WORK REQUIRED:
An exact copy of every record is required.

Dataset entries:

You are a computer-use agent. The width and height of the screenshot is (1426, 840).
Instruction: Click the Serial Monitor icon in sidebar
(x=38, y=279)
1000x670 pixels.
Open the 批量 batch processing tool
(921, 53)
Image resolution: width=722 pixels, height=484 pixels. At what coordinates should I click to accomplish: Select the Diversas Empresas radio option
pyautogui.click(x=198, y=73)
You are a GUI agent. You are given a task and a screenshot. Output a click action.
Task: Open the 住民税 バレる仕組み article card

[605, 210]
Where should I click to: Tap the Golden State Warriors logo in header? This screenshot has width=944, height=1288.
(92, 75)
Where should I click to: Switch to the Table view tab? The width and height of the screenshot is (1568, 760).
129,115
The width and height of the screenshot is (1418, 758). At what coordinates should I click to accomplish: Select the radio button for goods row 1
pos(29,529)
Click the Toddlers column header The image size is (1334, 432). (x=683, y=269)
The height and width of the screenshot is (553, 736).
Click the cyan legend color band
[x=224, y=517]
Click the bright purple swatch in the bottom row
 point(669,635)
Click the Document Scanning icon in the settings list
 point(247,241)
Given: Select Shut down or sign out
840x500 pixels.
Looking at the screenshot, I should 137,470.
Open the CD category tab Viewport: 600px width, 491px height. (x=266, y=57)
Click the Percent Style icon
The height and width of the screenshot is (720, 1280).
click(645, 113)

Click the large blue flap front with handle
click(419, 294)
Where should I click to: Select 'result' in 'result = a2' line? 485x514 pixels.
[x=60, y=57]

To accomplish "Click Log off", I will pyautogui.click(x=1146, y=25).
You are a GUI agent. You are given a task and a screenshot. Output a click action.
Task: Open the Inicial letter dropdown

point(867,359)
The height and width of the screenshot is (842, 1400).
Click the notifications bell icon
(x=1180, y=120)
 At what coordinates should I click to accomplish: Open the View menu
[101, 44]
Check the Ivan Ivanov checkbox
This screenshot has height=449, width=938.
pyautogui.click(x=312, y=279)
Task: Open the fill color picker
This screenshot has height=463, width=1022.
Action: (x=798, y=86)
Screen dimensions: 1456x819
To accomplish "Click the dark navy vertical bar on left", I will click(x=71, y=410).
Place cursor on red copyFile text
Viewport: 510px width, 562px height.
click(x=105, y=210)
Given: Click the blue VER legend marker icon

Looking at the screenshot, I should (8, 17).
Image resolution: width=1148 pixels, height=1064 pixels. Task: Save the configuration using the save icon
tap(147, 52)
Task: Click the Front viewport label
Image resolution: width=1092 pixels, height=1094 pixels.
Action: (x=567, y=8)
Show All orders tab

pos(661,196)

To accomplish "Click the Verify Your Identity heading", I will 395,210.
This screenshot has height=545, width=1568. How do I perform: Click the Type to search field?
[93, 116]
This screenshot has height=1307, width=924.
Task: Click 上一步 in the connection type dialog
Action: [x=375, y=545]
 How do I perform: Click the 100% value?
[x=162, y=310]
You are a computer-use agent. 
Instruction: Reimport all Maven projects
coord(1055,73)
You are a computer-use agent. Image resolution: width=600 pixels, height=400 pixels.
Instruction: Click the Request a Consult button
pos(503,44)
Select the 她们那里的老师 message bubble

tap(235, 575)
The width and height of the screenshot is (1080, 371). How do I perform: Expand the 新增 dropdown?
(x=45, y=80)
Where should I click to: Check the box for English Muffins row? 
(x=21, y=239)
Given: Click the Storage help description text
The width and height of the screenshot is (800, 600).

SOLUTION FOR THIS PROBLEM:
You are a computer-use agent. The width and height of the screenshot is (1426, 840).
Instruction: Click the Serial Monitor icon in sidebar
(x=38, y=279)
1000x670 pixels.
Open the 批量 batch processing tool
(921, 53)
Image resolution: width=722 pixels, height=484 pixels. At what coordinates should I click to accomplish: Select the Diversas Empresas radio option
pyautogui.click(x=198, y=73)
You are a GUI agent. You are given a task and a screenshot. Output a click action.
Task: Open the 住民税 バレる仕組み article card

[605, 210]
Where should I click to: Tap the Golden State Warriors logo in header? This screenshot has width=944, height=1288.
(92, 75)
Where should I click to: Switch to the Table view tab? The width and height of the screenshot is (1568, 760).
129,115
The width and height of the screenshot is (1418, 758). At what coordinates should I click to accomplish: Select the radio button for goods row 1
pos(29,529)
Click the Toddlers column header The image size is (1334, 432). (x=683, y=269)
The height and width of the screenshot is (553, 736).
Click the cyan legend color band
[x=224, y=517]
Click the bright purple swatch in the bottom row
 point(669,635)
Click the Document Scanning icon in the settings list
 point(247,241)
Given: Select Shut down or sign out
840x500 pixels.
Looking at the screenshot, I should 137,470.
Open the CD category tab Viewport: 600px width, 491px height. (x=266, y=57)
Click the Percent Style icon
The height and width of the screenshot is (720, 1280).
click(645, 113)

Click the large blue flap front with handle
click(419, 294)
Where should I click to: Select 'result' in 'result = a2' line? 485x514 pixels.
[x=60, y=57]

To accomplish "Click Log off", I will pyautogui.click(x=1146, y=25).
You are a GUI agent. You are given a task and a screenshot. Output a click action.
Task: Open the Inicial letter dropdown

point(867,359)
The height and width of the screenshot is (842, 1400).
Click the notifications bell icon
(x=1180, y=120)
 At what coordinates should I click to accomplish: Open the View menu
[101, 44]
Check the Ivan Ivanov checkbox
This screenshot has height=449, width=938.
pyautogui.click(x=312, y=279)
Task: Open the fill color picker
This screenshot has height=463, width=1022.
Action: (x=798, y=86)
Screen dimensions: 1456x819
To accomplish "Click the dark navy vertical bar on left", I will click(x=71, y=410).
Place cursor on red copyFile text
Viewport: 510px width, 562px height.
click(x=105, y=210)
Given: Click the blue VER legend marker icon

Looking at the screenshot, I should (8, 17).
Image resolution: width=1148 pixels, height=1064 pixels. Task: Save the configuration using the save icon
tap(147, 52)
Task: Click the Front viewport label
Image resolution: width=1092 pixels, height=1094 pixels.
Action: (x=567, y=8)
Show All orders tab

pos(661,196)

To accomplish "Click the Verify Your Identity heading", I will 395,210.
This screenshot has height=545, width=1568. How do I perform: Click the Type to search field?
[93, 116]
This screenshot has height=1307, width=924.
Task: Click 上一步 in the connection type dialog
Action: [x=375, y=545]
 How do I perform: Click the 100% value?
[x=162, y=310]
You are a computer-use agent. 
Instruction: Reimport all Maven projects
coord(1055,73)
You are a computer-use agent. Image resolution: width=600 pixels, height=400 pixels.
Instruction: Click the Request a Consult button
pos(503,44)
Select the 她们那里的老师 message bubble

tap(235, 575)
The width and height of the screenshot is (1080, 371). How do I perform: Expand the 新增 dropdown?
(x=45, y=80)
Where should I click to: Check the box for English Muffins row? 
(x=21, y=239)
Given: Click the Storage help description text
The width and height of the screenshot is (800, 600).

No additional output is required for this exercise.